Optimizing Trial Efficiency with Bayesian Dose Escalation Designs | Allucent

Optimizing Trial Efficiency with Bayesian Dose Escalation Designs

Optimizing Trial Efficiency with Bayesian Dose Escalation Designs

In general, the use of Bayesian methods involves planning and simulation to ensure that the design is appropriate for operational execution, based on assumptions around dose-level escalation plans and presumed toxicity rates. This information involves not only statistical, but also preclinical, clinical, pharmacokinetic, and/or pharmacodynamic areas of expertise.

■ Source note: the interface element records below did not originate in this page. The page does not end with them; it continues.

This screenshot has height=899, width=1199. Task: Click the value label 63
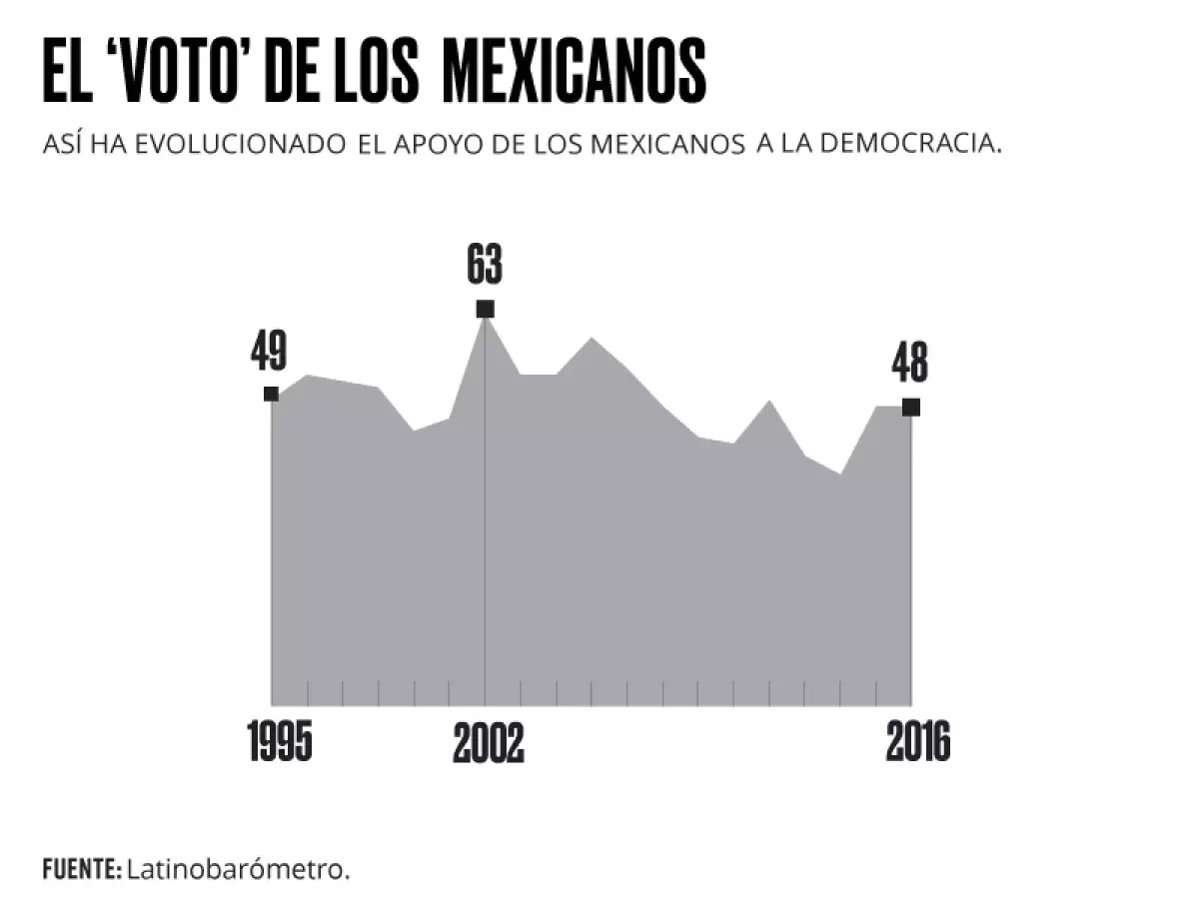click(485, 265)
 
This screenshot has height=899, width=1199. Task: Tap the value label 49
click(269, 352)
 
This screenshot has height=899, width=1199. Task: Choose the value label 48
click(909, 364)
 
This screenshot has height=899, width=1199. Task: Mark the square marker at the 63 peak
click(486, 309)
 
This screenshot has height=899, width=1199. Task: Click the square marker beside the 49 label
click(271, 394)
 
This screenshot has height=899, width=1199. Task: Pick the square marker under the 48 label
click(910, 407)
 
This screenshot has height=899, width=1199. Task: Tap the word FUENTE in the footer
click(81, 869)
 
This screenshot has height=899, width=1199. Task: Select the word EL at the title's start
click(67, 72)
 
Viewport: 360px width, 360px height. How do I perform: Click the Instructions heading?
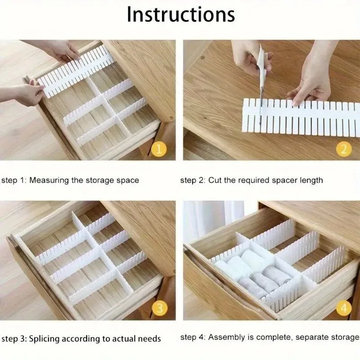(181, 14)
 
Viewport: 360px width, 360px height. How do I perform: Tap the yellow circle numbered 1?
(159, 149)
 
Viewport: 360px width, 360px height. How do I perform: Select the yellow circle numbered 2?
(344, 149)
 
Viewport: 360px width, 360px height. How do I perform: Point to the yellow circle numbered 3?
(160, 308)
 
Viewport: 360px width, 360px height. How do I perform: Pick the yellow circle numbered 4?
(344, 308)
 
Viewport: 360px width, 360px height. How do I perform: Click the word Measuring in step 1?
(49, 180)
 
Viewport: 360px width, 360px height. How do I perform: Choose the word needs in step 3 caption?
(149, 339)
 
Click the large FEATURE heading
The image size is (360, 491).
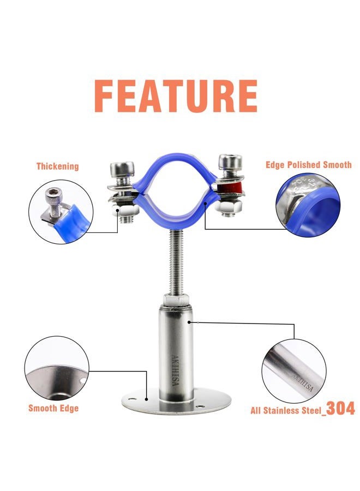pos(176,96)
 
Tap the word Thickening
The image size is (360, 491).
pos(58,166)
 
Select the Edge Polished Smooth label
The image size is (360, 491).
pos(308,165)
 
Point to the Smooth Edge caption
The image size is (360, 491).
pos(53,408)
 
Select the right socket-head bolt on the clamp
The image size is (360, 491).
pos(230,166)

Simulation outcomes for candidate dose-escalation designs ensure that protocol reviewers understand the level or risk to patient safety (kept low) and provide insight as to what a team might expect with respect to the operational characteristics of the study.

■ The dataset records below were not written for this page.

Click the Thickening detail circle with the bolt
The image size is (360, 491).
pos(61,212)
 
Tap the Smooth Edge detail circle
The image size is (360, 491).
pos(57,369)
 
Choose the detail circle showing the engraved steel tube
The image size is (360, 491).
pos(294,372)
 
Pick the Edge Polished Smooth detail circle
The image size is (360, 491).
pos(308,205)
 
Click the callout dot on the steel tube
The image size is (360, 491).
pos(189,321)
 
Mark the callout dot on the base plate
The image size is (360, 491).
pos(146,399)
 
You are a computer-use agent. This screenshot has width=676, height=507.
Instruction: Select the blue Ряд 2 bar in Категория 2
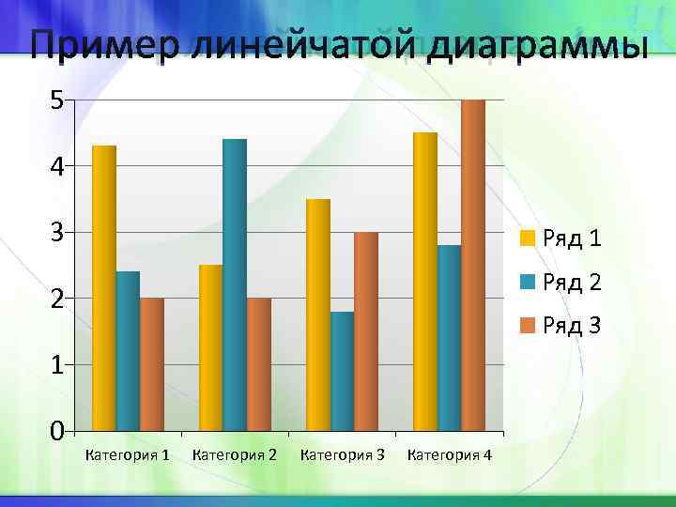[x=235, y=285]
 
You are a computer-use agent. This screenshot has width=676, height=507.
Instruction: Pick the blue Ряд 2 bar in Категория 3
[x=342, y=372]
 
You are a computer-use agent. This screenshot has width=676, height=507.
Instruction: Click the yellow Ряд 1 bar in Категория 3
[x=318, y=315]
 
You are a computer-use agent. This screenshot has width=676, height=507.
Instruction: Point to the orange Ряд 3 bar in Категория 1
[x=152, y=365]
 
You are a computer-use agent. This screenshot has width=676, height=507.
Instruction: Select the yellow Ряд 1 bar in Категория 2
[x=211, y=348]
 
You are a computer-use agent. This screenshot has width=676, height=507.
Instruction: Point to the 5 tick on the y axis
[x=57, y=100]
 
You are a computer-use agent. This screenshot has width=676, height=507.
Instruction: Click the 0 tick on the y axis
[x=57, y=432]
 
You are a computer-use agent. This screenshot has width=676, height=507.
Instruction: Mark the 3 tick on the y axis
[x=57, y=232]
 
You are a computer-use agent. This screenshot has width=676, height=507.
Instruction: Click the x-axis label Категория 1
[x=128, y=455]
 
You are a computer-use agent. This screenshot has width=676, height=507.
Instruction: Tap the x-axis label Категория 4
[x=449, y=455]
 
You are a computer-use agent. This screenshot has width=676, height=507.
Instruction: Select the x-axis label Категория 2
[x=235, y=455]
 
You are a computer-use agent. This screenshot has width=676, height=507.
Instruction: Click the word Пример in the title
[x=100, y=47]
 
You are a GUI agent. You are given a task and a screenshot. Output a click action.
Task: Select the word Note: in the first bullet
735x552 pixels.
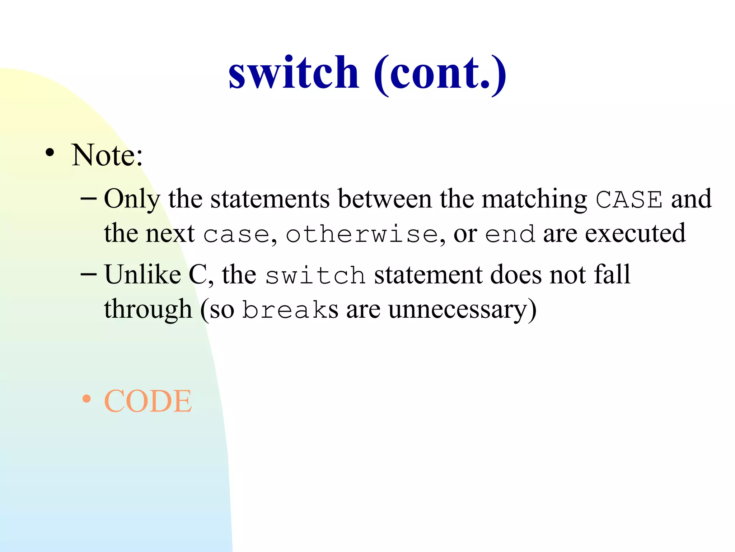pyautogui.click(x=107, y=155)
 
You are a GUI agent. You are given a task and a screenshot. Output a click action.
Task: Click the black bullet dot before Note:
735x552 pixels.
pyautogui.click(x=50, y=153)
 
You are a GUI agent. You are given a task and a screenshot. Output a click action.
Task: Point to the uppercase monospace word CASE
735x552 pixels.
pyautogui.click(x=629, y=199)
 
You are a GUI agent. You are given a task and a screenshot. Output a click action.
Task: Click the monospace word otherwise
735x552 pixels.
pyautogui.click(x=362, y=235)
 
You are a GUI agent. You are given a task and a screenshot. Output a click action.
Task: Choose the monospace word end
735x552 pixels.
pyautogui.click(x=510, y=235)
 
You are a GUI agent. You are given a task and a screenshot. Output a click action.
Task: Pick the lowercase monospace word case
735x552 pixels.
pyautogui.click(x=237, y=235)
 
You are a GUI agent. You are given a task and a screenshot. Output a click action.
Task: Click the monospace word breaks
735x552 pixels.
pyautogui.click(x=290, y=310)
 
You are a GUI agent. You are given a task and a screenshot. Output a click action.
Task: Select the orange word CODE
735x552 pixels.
pyautogui.click(x=148, y=401)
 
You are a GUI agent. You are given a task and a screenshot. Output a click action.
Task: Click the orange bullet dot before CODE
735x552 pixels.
pyautogui.click(x=86, y=399)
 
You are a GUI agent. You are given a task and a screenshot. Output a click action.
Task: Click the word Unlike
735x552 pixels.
pyautogui.click(x=142, y=275)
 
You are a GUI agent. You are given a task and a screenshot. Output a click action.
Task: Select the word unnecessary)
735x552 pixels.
pyautogui.click(x=462, y=309)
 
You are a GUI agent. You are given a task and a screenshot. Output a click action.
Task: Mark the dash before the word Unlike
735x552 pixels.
pyautogui.click(x=89, y=274)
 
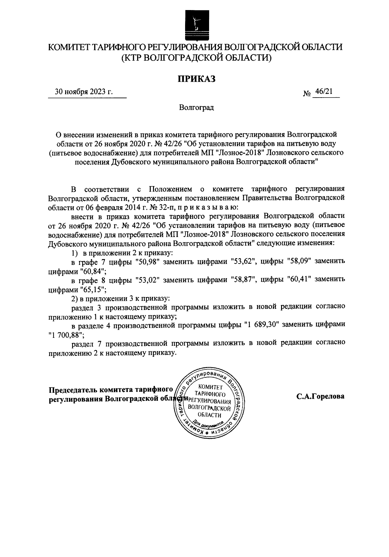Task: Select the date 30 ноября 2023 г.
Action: pos(84,92)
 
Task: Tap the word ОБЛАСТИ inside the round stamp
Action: pos(209,415)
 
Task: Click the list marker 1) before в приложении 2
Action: pos(75,252)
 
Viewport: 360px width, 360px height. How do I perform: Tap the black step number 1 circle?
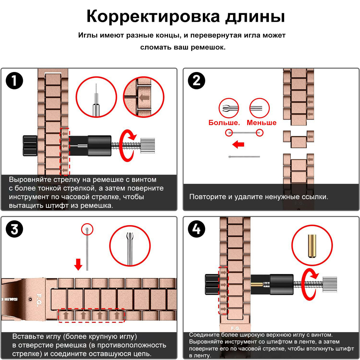(14, 81)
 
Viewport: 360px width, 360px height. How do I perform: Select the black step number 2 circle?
(196, 81)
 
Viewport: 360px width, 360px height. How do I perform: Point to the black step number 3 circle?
(14, 229)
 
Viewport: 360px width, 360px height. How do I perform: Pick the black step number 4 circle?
(196, 229)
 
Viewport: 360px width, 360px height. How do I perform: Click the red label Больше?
(224, 123)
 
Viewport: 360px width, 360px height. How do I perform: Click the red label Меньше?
(262, 123)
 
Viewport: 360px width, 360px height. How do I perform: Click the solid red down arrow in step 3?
(78, 264)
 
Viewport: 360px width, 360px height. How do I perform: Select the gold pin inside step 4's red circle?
(312, 246)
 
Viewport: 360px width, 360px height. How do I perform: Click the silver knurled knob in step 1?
(148, 146)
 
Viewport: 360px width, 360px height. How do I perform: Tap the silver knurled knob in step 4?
(330, 284)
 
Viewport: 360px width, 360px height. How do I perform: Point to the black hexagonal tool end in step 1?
(30, 146)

Briefly, the BLRM and mCRM methods model the probability that a patient might experience a DLT based on an assumed dose-toxicity function, which is repeatedly estimated based on emerging data. After estimation, these posterior probabilities are used to assign subsequent cohorts of patients to an optimal dose. Dose optimality is defined and based on a target toxicity rate or acceptable toxicity interval; additional safeguards can also be incorporated to avoid cohort assignments to dose levels that may be associated with an unacceptably high toxicity risk (i.e., due to estimation variability). For these two methods, ongoing statistical support during the study in support of cohort dose-level recommendations is needed in order to determine the next optimal dose level for exploration. Further, cohort reviews often also involve an analysis of how the study will operationally proceed, given hypothetical outcomes. In short, for these model-based designs, statistical input is not only involved with respect to study setup but is also required for ongoing support with respect to cohort escalation decisions.

Hybrid models, such as the modified toxicity probability interval (mTPI-2) or Bayesian optimal interval (BOIN) methods, involve similar setup and exploration with respect to a review of the trial’s operational characteristics. It should be noted that the latter was identified by the FDA as Fit-for-Purpose in December, 2021 (see https://www.fda.gov/drugs/development-approval-process-drugs/drug-development-tools-fit-purpose-initiative for additional details). However, instead of assuming a single dose-toxicity curve for purposes of posterior DLT probability modeling, these methods consider modeling relative to individual dose levels during the trial. Escalation decisions are dependent on observed DLT rates at explored dose levels, alongside predetermined decision rules. This typically allows for minimal statistical support during operational conduct. The MTD is identified based on an isotonic regression using information accumulated during dose exploration.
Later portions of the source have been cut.